Re: What are the monks doing with Perl and Linguistics?
by crenz (Priest) on May 05, 2003 at 10:22 UTC

    This is not really science... but your post brought up fond memories: One of the first things I did with Perl was to create statistics on letter, letter pairs, letter triplets etc. distribution in a given text, and then used this to create random texts that resembled the original text. The results were quite good, and rather funny, especially when using several source texts (e.g. mixing the KJV bible and Edgar Allan Poe).

    After a few years, I learned that what I had implemented is a very common algorithm in a lot of different fields: Markov Chains :).

      LOL. I can imagine the results. Actually, you really don't have to mix texts if the original (even one author) is sufficiently cryptic. Noam Chomsky has been able to maximize ambiguity in his work and the Chomskybot (written in Perl as well) is even more fun than Chomsky himself. If they don't understand what you're saying, you must be a genius. ;-) Let's hear it for Markov chains!


      After a few years, I learned that what I had implemented is a very common algorithm in a lot of different fields: Markov Chains :).

      yay, markov chains! i use markov chains to generate random posts for my weblog. it uses the database of all other posts to build the transition matrix.

      anders pearson

Re: What are the monks doing with Perl and Linguistics?
by matsmats (Monk) on May 05, 2003 at 17:25 UTC

    Funny that you should ask this today. I was just about to look around the monastery for the same.

    I'm just now finalizing a system to automatically determine if general news articles in a large newsfeed is 'bad news or good news'. i.e. to mark negative events, if its negative stock market reports, a local sports team losing, negative criticism, crime etc.

    Perl has been excellent for implementing such a system and I find the tools at CPAN invaluable, but as I only work with Scandinavian languages a lot of the modules are not available to me as they are a too specific to English.

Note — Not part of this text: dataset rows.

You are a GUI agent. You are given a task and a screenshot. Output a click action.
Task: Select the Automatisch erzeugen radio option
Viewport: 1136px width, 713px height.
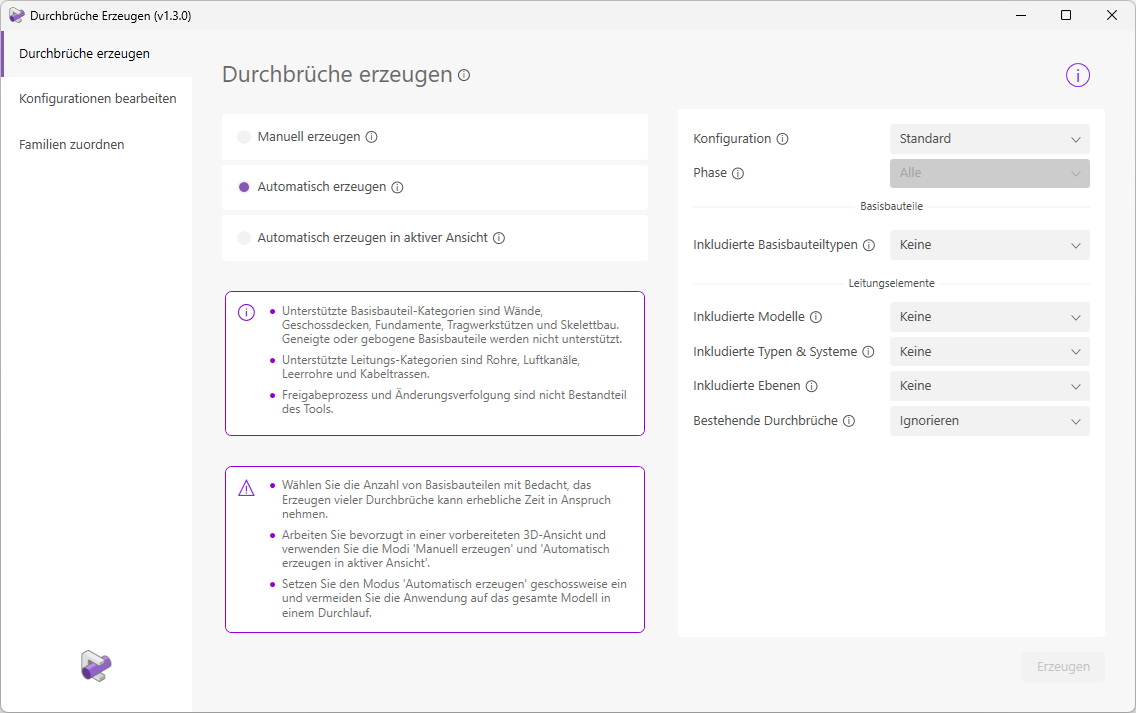point(244,187)
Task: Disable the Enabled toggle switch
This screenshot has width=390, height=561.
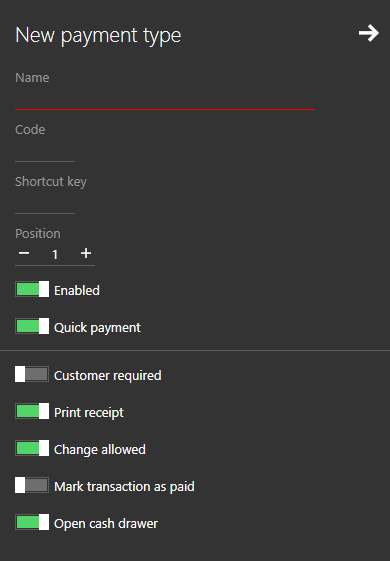Action: coord(32,289)
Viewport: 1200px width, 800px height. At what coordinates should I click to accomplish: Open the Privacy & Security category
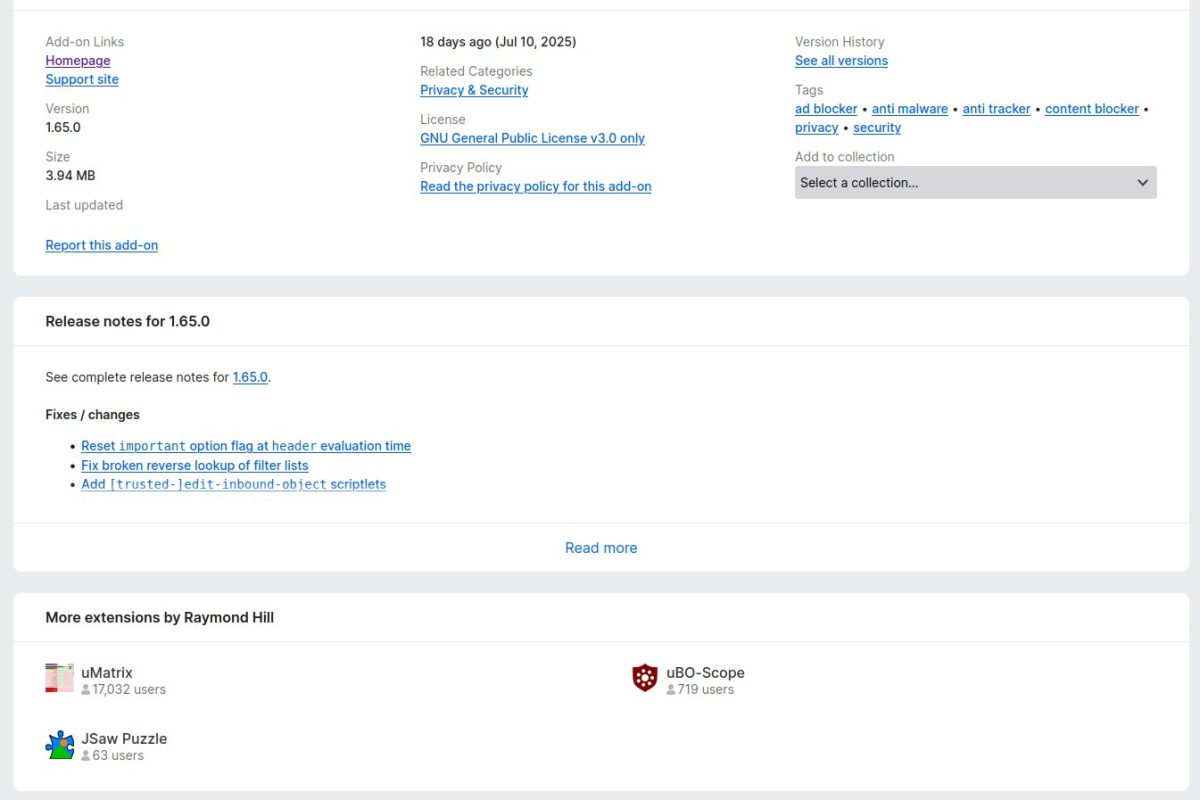474,90
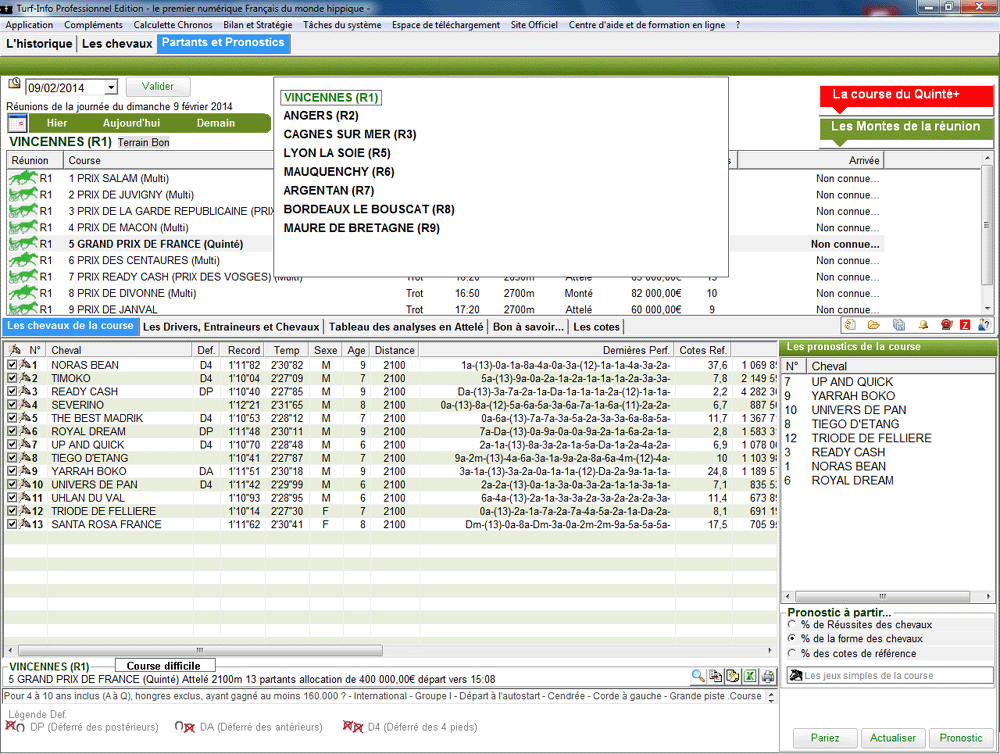Click the golden bell alert icon
Screen dimensions: 1000x754
923,325
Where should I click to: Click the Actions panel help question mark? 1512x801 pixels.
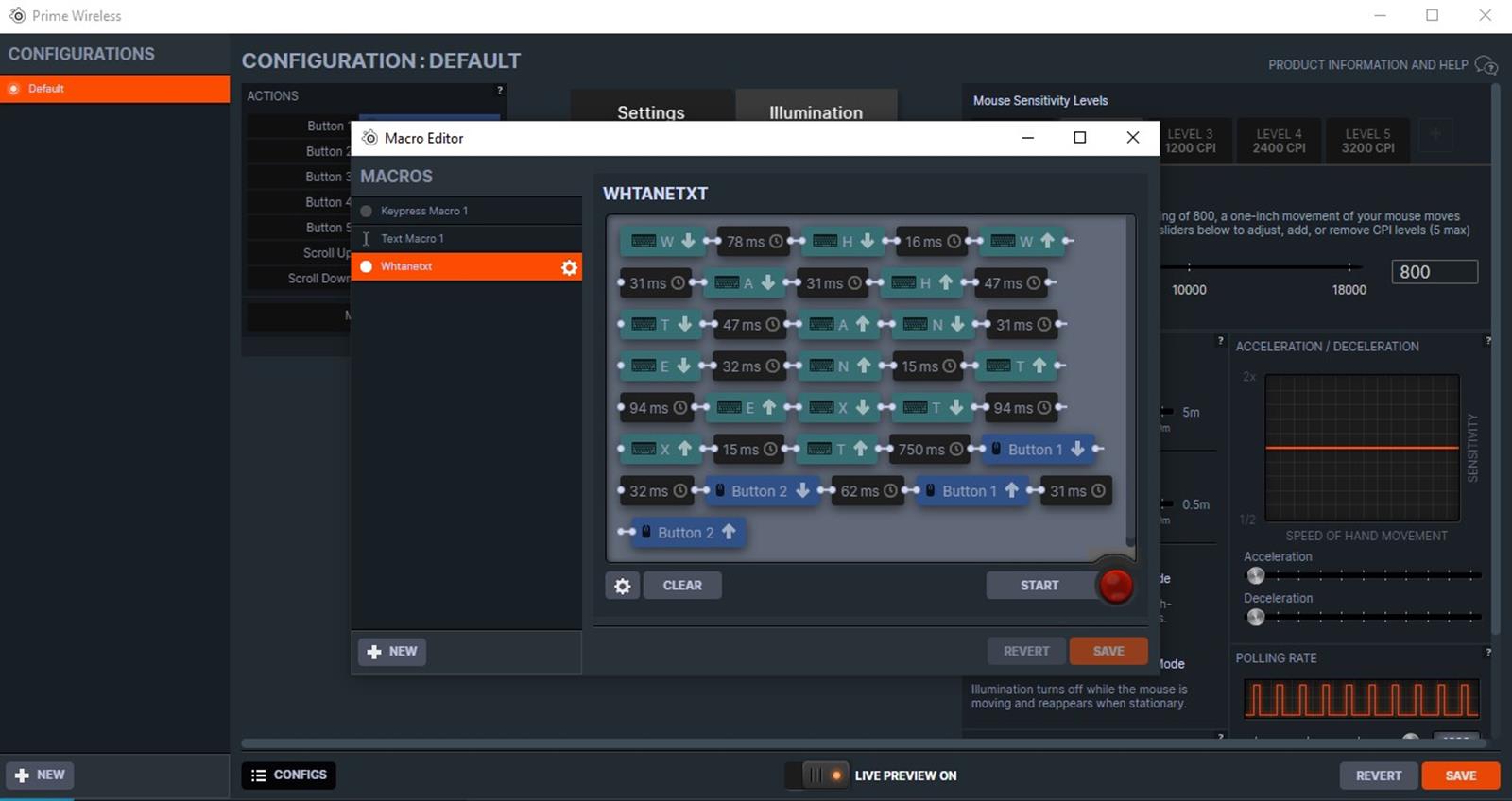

I would guess that the stemmers are a basic tool for everyone doing computational linguistics, though, and they are available for all the languages I need them for.

    Mats Stafseng Einarsen

      Sounds like interesting stuff.

      Jon Kleinberg at Cornell is doing some research into topic "burst" identification in real-time text data streams. You can have a look at some of his preliminary results here. It might be interesting to compare whether your results match his. His stuff is all for English (of course).

      I'd be curious to hear about how your doing your identification---I'm assuming a kind of basic separation of lexemes into categories (positive, negative, neutral), or do you have a level of abtraction there. If you'd like to share, you can reach me via e-mail from my homepage or /msg me.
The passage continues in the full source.